Śmierć młodego człowieka zawsze wzbudza emocje. A śmierć wskutek zaniechania pracodawcy poprzez lekceważenie przepisów BHP wzbudza te emocje podwójnie.
Rodzina zmarłego Adriana Popczyka zwróciła się do naszej Kancelarii z prośbą o pomoc w ustaleniu tzw. stosunku pracy między zleceniodawcą a zleceniobiorcą.
Adrian Popczyk zawarł z firmą ochroniarską umowę cywilnoprawną w formie umowy zlecenia. Jej przedmiotem było świadczenie usług polegających na patrolowaniu i ochronie obiektu.
– Łączący strony stosunek prawny, mimo iż nazwany stosunkiem zlecenia, w istocie był stosunkiem pracy. Posiadał bowiem wszystkie jego podstawowe cechy. Adrian Popczyk był zatrudniony w systemie zmianowym, pozostając do dyspozycji pozwanej i wykonując jej polecenia oraz polecenia osób zarządzających chronionym obiektem. Mimo zapisów umowy, faktycznie nie miał on możliwości wykonania powierzonych zadań przez zastępcę. Obowiązywały go zasady BHP, a zleceniodawca ponosił koszty związane z wyposażeniem pracownika – wyjaśnia mec. Lech Obara, pełnomocnik rodziny Adriana Popczyka.
Niestety, sądy oddaliły powództwo. Uznały, że łączący strony stosunek prawny był zleceniem.
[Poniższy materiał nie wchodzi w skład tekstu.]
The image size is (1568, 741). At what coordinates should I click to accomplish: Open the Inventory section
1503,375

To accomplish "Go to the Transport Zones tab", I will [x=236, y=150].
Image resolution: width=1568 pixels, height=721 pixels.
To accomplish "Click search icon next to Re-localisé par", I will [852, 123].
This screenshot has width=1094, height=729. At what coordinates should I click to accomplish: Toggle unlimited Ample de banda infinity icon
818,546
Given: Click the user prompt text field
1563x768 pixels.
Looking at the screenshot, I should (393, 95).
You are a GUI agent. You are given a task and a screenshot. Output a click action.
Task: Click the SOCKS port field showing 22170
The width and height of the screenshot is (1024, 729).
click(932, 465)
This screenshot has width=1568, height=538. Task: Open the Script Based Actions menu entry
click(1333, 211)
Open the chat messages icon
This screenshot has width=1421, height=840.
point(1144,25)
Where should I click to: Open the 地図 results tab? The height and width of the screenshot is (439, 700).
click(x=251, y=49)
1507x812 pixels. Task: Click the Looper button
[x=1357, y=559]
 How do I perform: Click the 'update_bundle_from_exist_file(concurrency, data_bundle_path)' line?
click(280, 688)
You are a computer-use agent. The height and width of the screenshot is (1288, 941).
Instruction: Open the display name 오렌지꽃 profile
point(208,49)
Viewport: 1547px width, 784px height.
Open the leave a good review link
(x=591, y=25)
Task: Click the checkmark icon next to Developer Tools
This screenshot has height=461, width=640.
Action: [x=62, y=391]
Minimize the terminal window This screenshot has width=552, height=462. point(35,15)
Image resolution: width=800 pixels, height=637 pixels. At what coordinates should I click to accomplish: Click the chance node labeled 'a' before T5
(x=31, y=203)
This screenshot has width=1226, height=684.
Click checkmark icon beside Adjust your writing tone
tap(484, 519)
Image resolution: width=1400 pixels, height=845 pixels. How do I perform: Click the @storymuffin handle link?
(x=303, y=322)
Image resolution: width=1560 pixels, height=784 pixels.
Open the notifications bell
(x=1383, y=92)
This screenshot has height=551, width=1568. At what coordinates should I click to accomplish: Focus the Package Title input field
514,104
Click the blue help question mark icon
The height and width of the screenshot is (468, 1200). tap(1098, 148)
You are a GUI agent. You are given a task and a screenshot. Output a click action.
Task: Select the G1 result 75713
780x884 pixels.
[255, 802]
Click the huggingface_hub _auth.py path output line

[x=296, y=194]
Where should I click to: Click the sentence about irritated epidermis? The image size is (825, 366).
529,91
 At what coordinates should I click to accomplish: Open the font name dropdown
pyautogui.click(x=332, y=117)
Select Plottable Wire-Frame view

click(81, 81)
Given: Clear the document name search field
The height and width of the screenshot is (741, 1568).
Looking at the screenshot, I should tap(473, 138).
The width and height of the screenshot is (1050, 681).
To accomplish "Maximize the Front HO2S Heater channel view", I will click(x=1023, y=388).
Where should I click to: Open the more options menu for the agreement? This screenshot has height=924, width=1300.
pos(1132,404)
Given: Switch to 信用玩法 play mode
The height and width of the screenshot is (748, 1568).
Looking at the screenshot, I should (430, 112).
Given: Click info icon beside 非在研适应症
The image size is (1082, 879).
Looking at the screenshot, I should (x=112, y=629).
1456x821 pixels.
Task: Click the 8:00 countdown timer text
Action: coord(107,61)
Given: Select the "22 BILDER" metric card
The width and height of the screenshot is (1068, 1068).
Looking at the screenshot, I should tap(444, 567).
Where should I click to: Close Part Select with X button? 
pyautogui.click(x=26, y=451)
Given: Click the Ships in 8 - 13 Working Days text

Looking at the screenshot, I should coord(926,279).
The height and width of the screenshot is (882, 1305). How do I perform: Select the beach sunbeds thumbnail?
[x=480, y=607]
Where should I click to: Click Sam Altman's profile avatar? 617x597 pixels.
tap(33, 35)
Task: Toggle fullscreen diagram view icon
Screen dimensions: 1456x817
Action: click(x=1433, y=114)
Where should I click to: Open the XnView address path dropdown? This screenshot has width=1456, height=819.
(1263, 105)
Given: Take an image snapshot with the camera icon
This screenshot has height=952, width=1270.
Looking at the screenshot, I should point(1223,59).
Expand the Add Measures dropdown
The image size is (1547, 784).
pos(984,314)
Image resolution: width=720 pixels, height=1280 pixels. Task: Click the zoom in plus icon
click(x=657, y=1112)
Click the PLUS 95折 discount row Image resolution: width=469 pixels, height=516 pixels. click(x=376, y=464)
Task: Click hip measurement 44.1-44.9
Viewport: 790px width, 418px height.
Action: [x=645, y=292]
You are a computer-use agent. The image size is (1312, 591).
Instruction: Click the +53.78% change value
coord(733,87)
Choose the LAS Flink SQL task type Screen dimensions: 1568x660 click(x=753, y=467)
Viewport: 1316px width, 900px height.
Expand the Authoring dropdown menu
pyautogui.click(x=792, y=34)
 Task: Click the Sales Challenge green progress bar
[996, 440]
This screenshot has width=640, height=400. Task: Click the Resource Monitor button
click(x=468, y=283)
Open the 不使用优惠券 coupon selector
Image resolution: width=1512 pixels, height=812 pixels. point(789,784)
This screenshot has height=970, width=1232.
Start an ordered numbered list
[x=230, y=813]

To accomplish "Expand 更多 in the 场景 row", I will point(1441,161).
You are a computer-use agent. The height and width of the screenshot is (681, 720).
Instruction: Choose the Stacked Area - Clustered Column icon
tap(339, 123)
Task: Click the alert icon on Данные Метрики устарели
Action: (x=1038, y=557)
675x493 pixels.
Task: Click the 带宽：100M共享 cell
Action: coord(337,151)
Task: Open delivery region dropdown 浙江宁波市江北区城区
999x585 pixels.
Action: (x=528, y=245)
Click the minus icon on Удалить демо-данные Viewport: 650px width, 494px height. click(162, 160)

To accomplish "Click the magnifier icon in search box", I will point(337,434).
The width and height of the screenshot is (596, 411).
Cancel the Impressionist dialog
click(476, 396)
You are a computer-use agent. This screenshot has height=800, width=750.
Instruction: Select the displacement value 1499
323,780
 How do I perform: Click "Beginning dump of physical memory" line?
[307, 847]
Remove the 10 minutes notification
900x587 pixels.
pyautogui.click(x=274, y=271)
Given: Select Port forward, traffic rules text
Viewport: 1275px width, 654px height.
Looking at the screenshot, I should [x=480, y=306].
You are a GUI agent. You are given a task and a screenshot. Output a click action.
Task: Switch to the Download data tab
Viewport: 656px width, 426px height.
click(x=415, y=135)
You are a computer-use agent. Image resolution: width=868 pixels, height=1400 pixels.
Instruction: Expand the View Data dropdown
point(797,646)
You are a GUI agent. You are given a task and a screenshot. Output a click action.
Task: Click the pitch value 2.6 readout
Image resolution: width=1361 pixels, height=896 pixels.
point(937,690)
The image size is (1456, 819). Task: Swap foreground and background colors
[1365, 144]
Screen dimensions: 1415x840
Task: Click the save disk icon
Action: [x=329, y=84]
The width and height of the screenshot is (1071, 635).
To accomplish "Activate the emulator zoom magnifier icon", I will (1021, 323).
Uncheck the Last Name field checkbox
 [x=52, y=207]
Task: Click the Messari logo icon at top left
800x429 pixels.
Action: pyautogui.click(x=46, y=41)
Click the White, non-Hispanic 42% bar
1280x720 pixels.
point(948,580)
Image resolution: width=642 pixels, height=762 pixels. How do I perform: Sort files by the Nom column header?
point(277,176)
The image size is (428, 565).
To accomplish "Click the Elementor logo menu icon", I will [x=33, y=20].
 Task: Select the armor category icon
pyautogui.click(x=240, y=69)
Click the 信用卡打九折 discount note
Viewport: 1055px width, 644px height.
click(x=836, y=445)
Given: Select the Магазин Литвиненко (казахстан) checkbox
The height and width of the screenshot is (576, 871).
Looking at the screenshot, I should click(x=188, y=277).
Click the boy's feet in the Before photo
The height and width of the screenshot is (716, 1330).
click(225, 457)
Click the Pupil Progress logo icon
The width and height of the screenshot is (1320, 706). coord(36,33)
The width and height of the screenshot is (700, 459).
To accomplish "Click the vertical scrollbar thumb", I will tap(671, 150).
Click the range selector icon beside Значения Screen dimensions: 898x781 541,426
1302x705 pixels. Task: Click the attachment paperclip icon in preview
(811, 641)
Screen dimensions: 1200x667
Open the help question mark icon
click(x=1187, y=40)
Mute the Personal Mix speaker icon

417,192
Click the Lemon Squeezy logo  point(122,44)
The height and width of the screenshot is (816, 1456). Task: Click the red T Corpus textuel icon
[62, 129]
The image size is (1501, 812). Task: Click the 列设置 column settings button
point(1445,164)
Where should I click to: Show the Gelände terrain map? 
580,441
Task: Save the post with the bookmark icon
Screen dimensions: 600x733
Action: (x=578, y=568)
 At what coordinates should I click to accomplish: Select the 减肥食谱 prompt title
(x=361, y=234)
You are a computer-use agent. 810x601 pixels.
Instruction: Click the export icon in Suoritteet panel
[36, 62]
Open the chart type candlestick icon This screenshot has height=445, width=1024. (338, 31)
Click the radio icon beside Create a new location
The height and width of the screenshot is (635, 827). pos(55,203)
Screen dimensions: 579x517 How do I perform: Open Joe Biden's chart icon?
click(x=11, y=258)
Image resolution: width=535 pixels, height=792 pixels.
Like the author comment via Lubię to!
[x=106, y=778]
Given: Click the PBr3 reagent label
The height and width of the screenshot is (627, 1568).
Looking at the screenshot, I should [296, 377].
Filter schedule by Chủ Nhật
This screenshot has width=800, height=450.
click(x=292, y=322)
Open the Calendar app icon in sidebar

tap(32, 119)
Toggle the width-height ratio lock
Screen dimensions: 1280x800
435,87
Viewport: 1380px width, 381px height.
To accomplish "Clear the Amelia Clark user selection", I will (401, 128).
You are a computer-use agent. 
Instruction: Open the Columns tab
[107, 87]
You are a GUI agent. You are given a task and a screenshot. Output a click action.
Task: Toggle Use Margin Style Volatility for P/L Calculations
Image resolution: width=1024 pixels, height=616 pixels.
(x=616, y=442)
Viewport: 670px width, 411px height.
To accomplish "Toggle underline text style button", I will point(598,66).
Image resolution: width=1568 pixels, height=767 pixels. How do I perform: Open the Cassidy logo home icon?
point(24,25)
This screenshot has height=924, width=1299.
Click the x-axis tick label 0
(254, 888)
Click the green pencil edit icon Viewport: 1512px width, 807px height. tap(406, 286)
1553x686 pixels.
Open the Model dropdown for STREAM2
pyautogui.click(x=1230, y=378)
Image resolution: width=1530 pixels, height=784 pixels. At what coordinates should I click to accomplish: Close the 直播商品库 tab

Argumentowały to m.in. tym, że z umowy nie wynikało prawo do jakiegokolwiek urlopu dla Adriana Popczyka, że dopuszczono możliwość powierzenia zleceniobiorcom wykonania zlecenia osobie trzeciej oraz że przewidziano szereg instytucji, które nie są charakterystyczne dla stosunku pracy, na przykład system kar umownych.